To make matters worse, the Plumwood police cottage looked like something from a postcard—it was thatched and ivy covered with a flourishing rose garden in front. It appeared that Constable Nile kept the village crime rate down with one hand while raising award-winning roses with the other.

We pushed open the wicket gate and walked up the path towards the front door. As we approached we could hear snatches of conversation drifting out of an open window. Recognising the voices as those of the two inspectors—the local man, Hyde, and Crispin from Scotland Yard—we paused to listen.

‘I’ll issue an arrest warrant if you won’t.’ The voice that was speaking was that of Hyde. I couldn’t actually see the speaker but those poisonous nasal tones could belong to no one else.

I stepped over the herbaceous border onto the neatly trimmed front lawn and looked in through the open window. The two speakers were too deeply engrossed in what was clearly a debate, a clash of iron wills, to notice me. Both were seated in overstuffed armchairs. Hyde was leaning eagerly forward while Crispin was leaning back with his arms folded. On the wall behind Crispin was a framed photograph of His Majesty King George V, while behind Hyde was a glass case full of stuffed birds.

‘You are being much too hasty, Hyde,’ said the Scotland Yard man in measured tones. ‘There is, as yet, not sufficient evidence.’

‘There’s been a second murder!’ snapped Hyde, whose long snout was looking less like a rat on this sunny morning and rather more like a fox—a fox that has found its way into the henhouse with a knife in one hand and a fork in the other and is determined to have a feast while it’s there. ‘How many more murders do there have to be before you act? He needs to be safely behind bars.’

‘The death of Miss Bassett is a great tragedy,’ Crispin agreed. ‘However, I cannot share your certainty, and I cannot act in the absence of clearer evidence.’

‘There is evidence of motive,’ insisted Hyde.

‘Inadequate evidence. The clash between Morris and Mrs Worth was clearly an insignificant, low-voltage affair that could not, by any stretch of the imagination, motivate a murder.’

‘There is evidence of opportunity.’

‘Again, I can’t entirely agree. There is evidence of proximity to the victim in the first murder, but no one saw Morris do anything to tamper with the dead woman’s food. And there is no evidence of opportunity in the second murder.’

‘Everyone had the opportunity to tamper with Miss Bassett’s dry sherry.’

‘Saying “everyone” fails to narrow it down to Morris. And we have no motive for Morris to be involved in the second murder.’

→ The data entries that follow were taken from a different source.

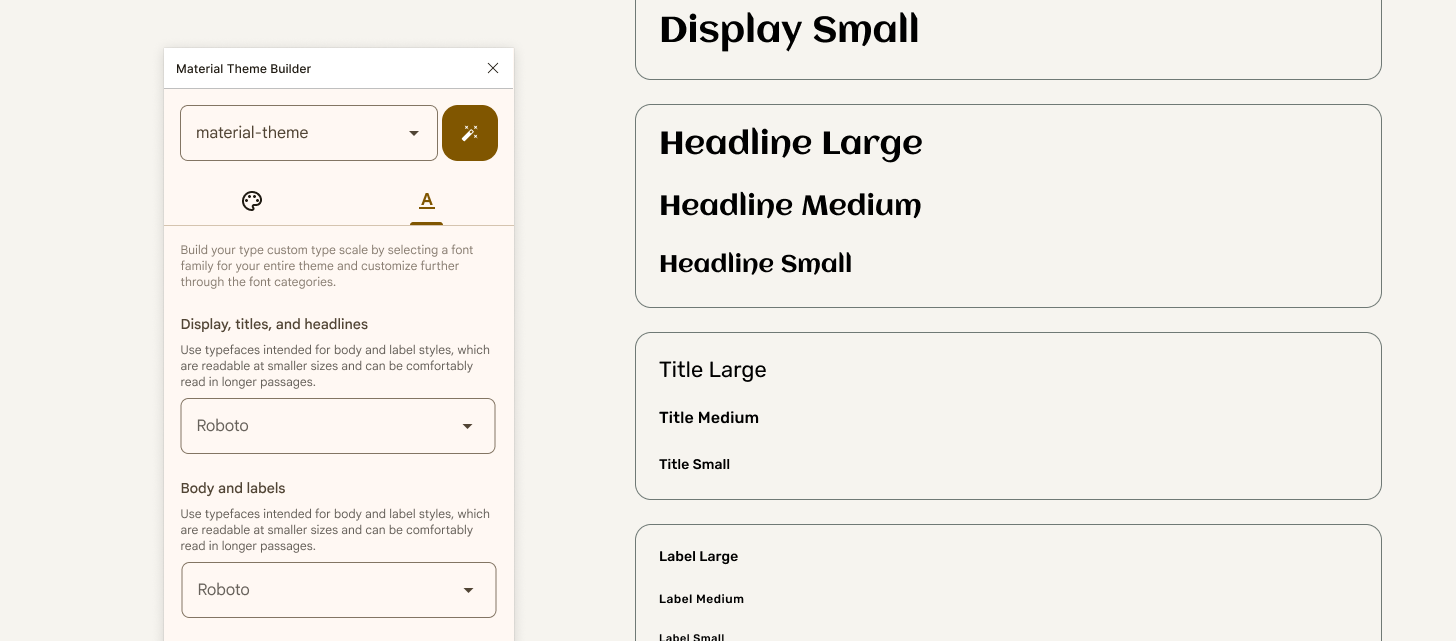Viewport: 1456px width, 641px height.
Task: Open the Roboto font picker for body and labels
Action: [x=338, y=590]
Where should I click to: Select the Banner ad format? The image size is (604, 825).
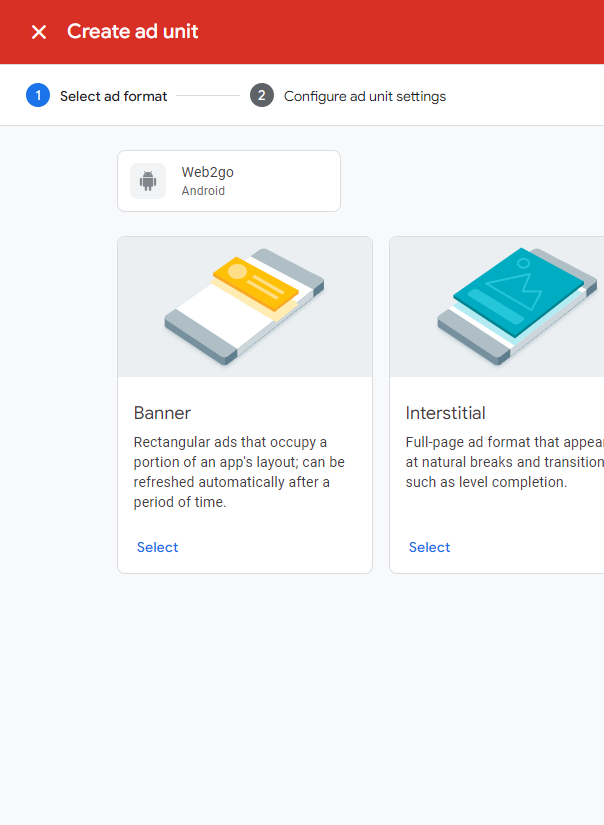(x=157, y=547)
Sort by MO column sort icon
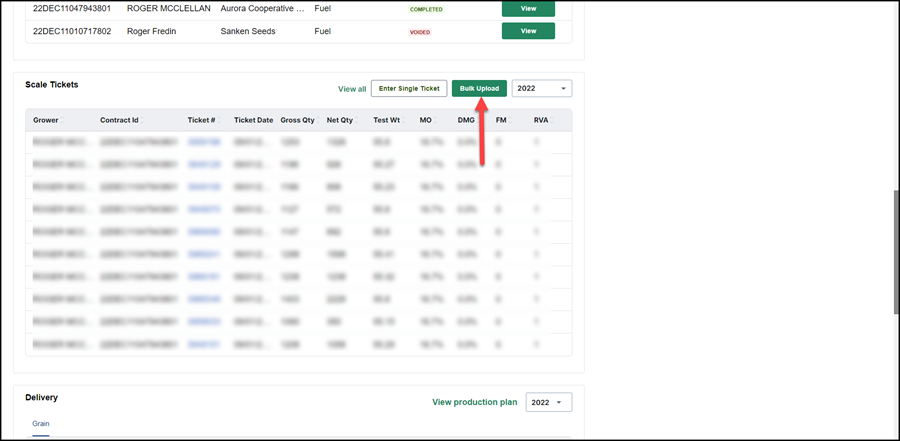The width and height of the screenshot is (900, 441). click(436, 121)
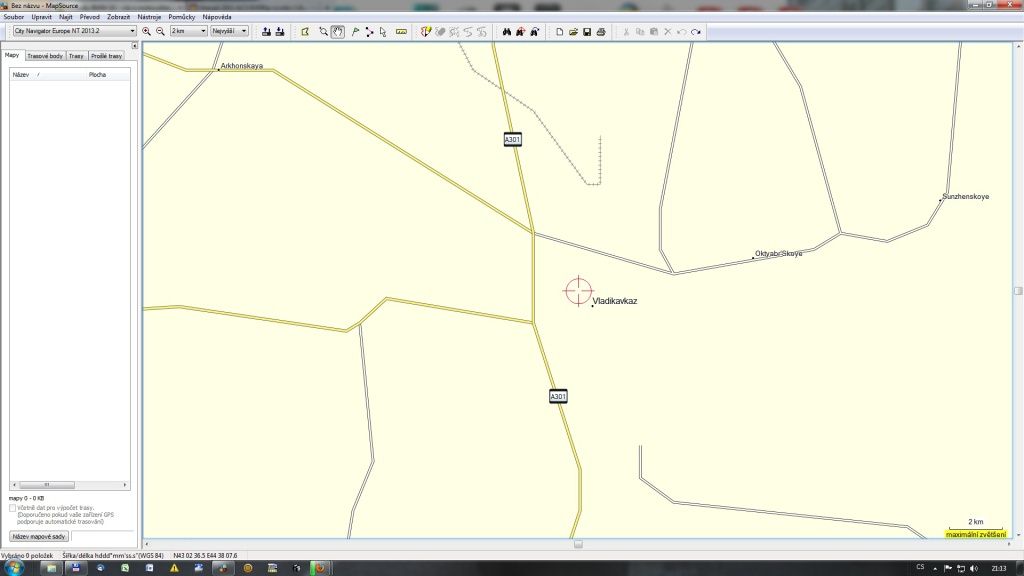Click the zoom out magnifier icon
The width and height of the screenshot is (1024, 576).
point(160,31)
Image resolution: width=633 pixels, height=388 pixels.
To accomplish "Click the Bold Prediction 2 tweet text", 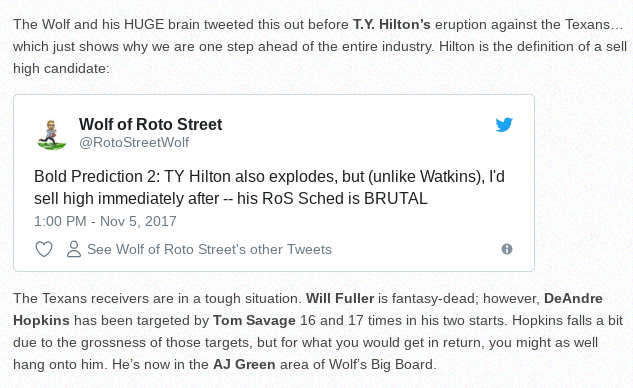I will click(269, 187).
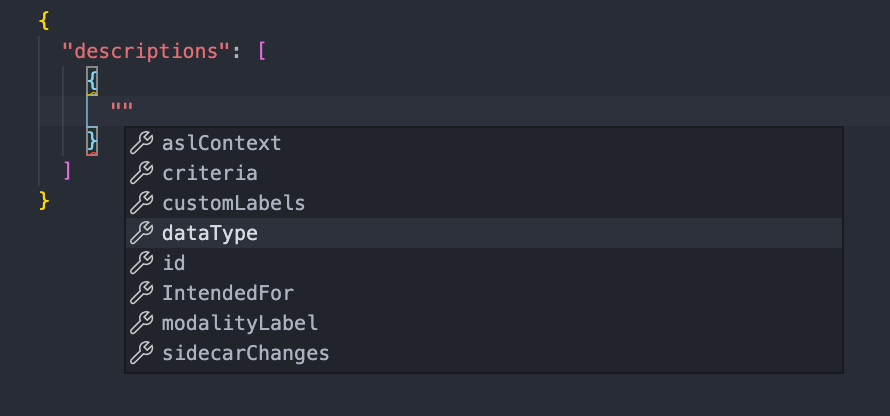Click wrench icon next to sidecarChanges
Screen dimensions: 890x416
tap(142, 353)
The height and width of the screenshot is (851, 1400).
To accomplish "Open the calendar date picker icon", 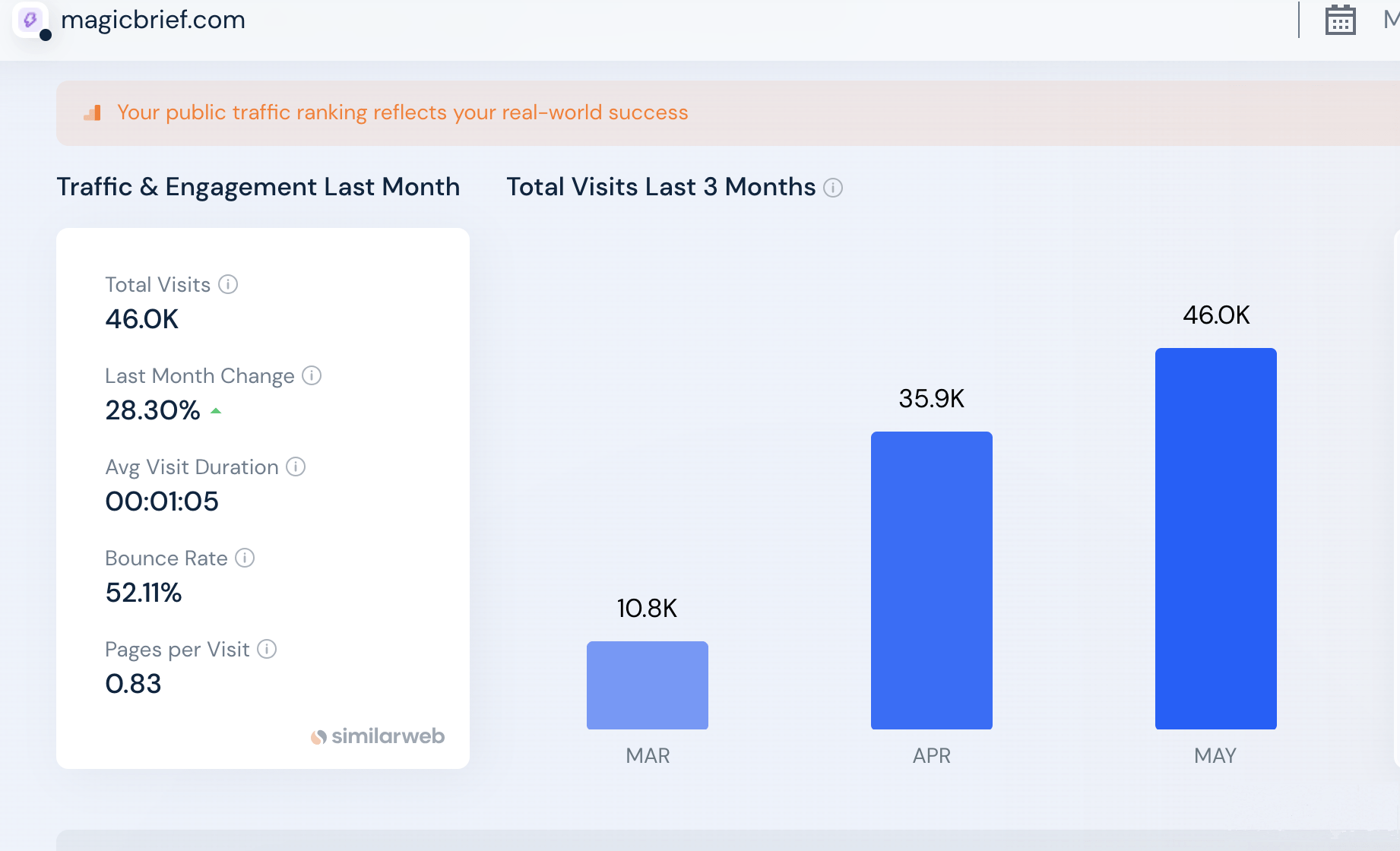I will pos(1340,20).
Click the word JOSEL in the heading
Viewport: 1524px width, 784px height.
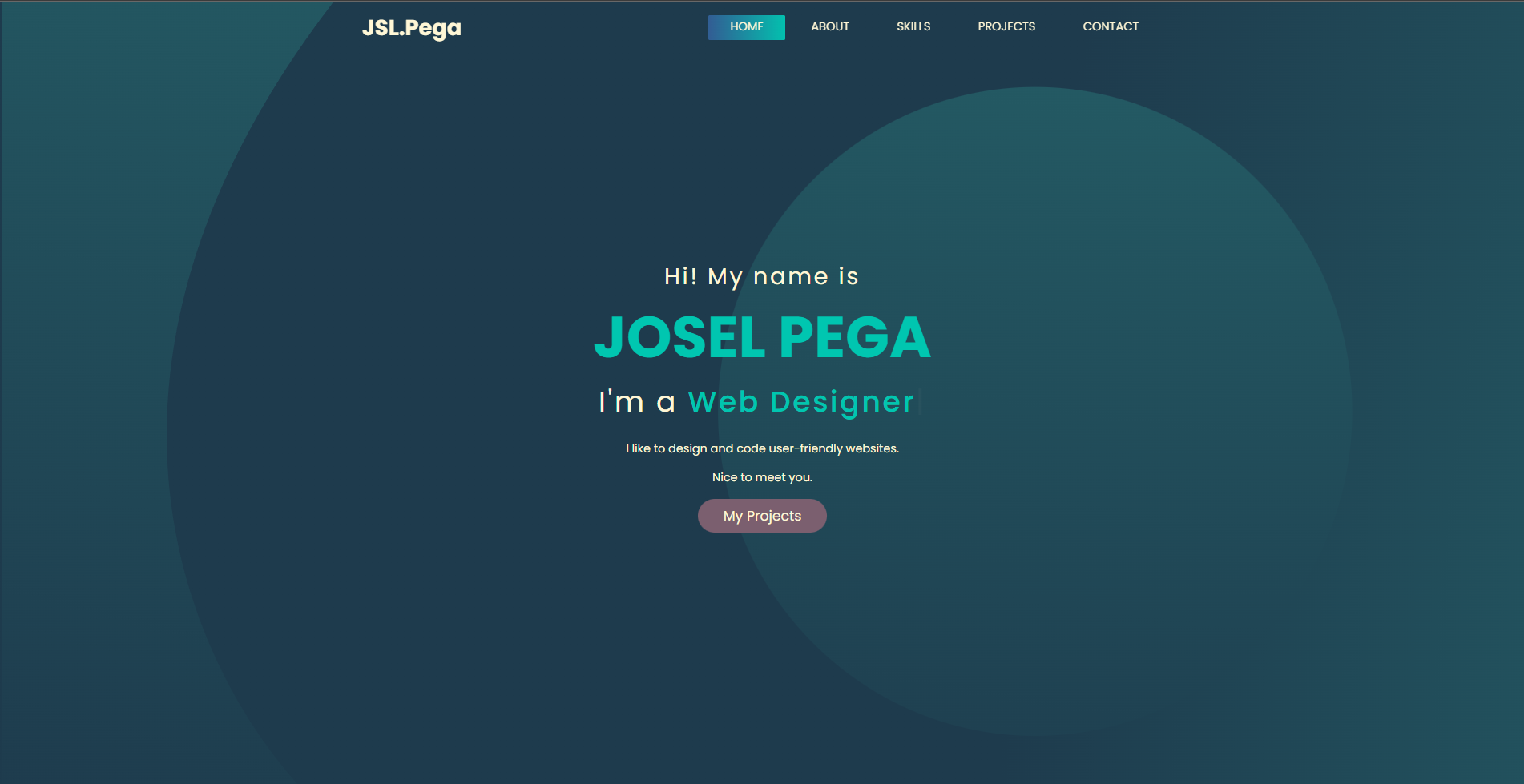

‘As yet. Get him under lock and key and interrogate him intensely. He’ll crack. He’ll tell us why he did it.’

‘If, indeed, he did do it.’

When iron wills clash the sparks fly. At that moment, in the cosy front sitting room of the Plumwood police cottage, there was a cascade of sparks that one might expect in the forge of a demented blacksmith.

What worried me was this stuff about ‘intense interrogation’. Exactly what that involved wasn’t clear, but it sounded rather like having a dentist drill into a badly infected tooth without the benefit of a local anaesthetic while being asked a lot of questions. Or, at least, something along those lines.

‘What more do you want?’ demanded Hyde.

‘I want the method,’ replied Inspector Crispin, with all the authority that came from being part of the Detective Branch of the Metropolitan Police.